------ RECORDS SUPPLIED ------

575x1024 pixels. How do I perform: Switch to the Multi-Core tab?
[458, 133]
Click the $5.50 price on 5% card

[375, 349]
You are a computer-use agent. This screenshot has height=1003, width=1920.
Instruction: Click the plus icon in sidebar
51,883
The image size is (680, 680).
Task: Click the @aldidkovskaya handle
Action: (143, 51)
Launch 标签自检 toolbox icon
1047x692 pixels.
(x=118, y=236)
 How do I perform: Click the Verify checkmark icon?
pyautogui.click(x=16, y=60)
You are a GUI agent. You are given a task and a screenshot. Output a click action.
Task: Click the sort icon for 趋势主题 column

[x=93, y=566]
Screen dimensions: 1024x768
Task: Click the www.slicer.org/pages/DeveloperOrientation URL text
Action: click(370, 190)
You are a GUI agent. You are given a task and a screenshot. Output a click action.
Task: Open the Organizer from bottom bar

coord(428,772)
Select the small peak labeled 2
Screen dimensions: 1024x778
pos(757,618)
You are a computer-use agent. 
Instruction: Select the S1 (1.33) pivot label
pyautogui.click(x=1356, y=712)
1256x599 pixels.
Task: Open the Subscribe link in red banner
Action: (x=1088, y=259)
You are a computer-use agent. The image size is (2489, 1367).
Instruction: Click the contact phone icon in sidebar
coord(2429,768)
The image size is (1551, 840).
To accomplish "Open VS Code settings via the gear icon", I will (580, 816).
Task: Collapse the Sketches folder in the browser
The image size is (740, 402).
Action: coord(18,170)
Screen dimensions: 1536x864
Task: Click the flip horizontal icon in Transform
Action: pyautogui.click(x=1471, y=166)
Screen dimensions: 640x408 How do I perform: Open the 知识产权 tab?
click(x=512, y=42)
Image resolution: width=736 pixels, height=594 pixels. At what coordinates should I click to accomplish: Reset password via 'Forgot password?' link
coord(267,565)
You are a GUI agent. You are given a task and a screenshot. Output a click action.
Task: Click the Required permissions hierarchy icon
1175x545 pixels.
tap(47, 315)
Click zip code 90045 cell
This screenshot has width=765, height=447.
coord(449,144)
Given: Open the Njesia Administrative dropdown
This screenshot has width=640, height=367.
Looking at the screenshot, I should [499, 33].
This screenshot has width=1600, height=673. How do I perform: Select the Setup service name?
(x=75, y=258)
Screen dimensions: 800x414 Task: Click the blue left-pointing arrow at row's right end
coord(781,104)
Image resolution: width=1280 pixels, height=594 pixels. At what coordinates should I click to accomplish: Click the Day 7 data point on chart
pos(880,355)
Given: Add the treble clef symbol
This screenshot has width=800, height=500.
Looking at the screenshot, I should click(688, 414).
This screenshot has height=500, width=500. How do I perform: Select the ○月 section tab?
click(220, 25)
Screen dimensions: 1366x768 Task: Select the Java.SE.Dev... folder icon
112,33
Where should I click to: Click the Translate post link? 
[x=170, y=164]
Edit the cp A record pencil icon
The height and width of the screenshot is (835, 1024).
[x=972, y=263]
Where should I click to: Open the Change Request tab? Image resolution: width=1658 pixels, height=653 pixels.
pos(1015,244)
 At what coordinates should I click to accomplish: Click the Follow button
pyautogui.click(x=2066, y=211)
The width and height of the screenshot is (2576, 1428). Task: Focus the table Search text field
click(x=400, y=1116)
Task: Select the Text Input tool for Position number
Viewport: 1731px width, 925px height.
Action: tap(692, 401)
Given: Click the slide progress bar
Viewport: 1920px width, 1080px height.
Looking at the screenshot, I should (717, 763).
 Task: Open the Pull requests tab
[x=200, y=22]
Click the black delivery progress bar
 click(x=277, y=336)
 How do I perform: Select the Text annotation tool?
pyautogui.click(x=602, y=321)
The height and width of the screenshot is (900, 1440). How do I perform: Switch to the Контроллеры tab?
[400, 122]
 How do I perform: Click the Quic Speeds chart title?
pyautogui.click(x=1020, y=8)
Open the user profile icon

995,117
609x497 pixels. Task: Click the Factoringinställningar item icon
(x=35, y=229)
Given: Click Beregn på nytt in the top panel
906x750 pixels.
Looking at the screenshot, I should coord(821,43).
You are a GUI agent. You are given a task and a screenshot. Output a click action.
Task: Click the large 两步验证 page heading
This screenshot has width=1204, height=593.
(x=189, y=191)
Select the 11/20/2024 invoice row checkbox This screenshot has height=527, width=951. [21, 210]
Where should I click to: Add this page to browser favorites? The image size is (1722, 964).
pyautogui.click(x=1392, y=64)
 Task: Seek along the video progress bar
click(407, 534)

------

INSTRUCTION >>
Render the records between the line containing "Given: Add the treble clef symbol" and the line containing "Looking at the screenshot, I should coord(821,43).", inclusive, as a Markdown table with the columns Row and Line, leaving out any blank lines.

FULL OUTPUT >>
| Row | Line |
|---|---|
| 1 | Given: Add the treble clef symbol |
| 2 | This screenshot has width=800, height=500. |
| 3 | Looking at the screenshot, I should click(688, 414). |
| 4 | This screenshot has height=500, width=500. How do I perform: Select the ○月 section tab? |
| 5 | click(220, 25) |
| 6 | Screen dimensions: 1366x768 Task: Select the Java.SE.Dev... folder icon |
| 7 | 112,33 |
| 8 | Where should I click to: Click the Translate post link?  |
| 9 | [x=170, y=164] |
| 10 | Edit the cp A record pencil icon |
| 11 | The height and width of the screenshot is (835, 1024). |
| 12 | [x=972, y=263] |
| 13 | Where should I click to: Open the Change Request tab? Image resolution: width=1658 pixels, height=653 pixels. |
| 14 | pos(1015,244) |
| 15 |  At what coordinates should I click to accomplish: Click the Follow button |
| 16 | pyautogui.click(x=2066, y=211) |
| 17 | The width and height of the screenshot is (2576, 1428). Task: Focus the table Search text field |
| 18 | click(x=400, y=1116) |
| 19 | Task: Select the Text Input tool for Position number |
| 20 | Viewport: 1731px width, 925px height. |
| 21 | Action: tap(692, 401) |
| 22 | Given: Click the slide progress bar |
| 23 | Viewport: 1920px width, 1080px height. |
| 24 | Looking at the screenshot, I should (717, 763). |
| 25 |  Task: Open the Pull requests tab |
| 26 | [x=200, y=22] |
| 27 | Click the black delivery progress bar |
| 28 |  click(x=277, y=336) |
| 29 |  How do I perform: Select the Text annotation tool? |
| 30 | pyautogui.click(x=602, y=321) |
| 31 | The height and width of the screenshot is (900, 1440). How do I perform: Switch to the Контроллеры tab? |
| 32 | [400, 122] |
| 33 |  How do I perform: Click the Quic Speeds chart title? |
| 34 | pyautogui.click(x=1020, y=8) |
| 35 | Open the user profile icon |
| 36 | 995,117 |
| 37 | 609x497 pixels. Task: Click the Factoringinställningar item icon |
| 38 | (x=35, y=229) |
| 39 | Given: Click Beregn på nytt in the top panel |
| 40 | 906x750 pixels. |
| 41 | Looking at the screenshot, I should coord(821,43). |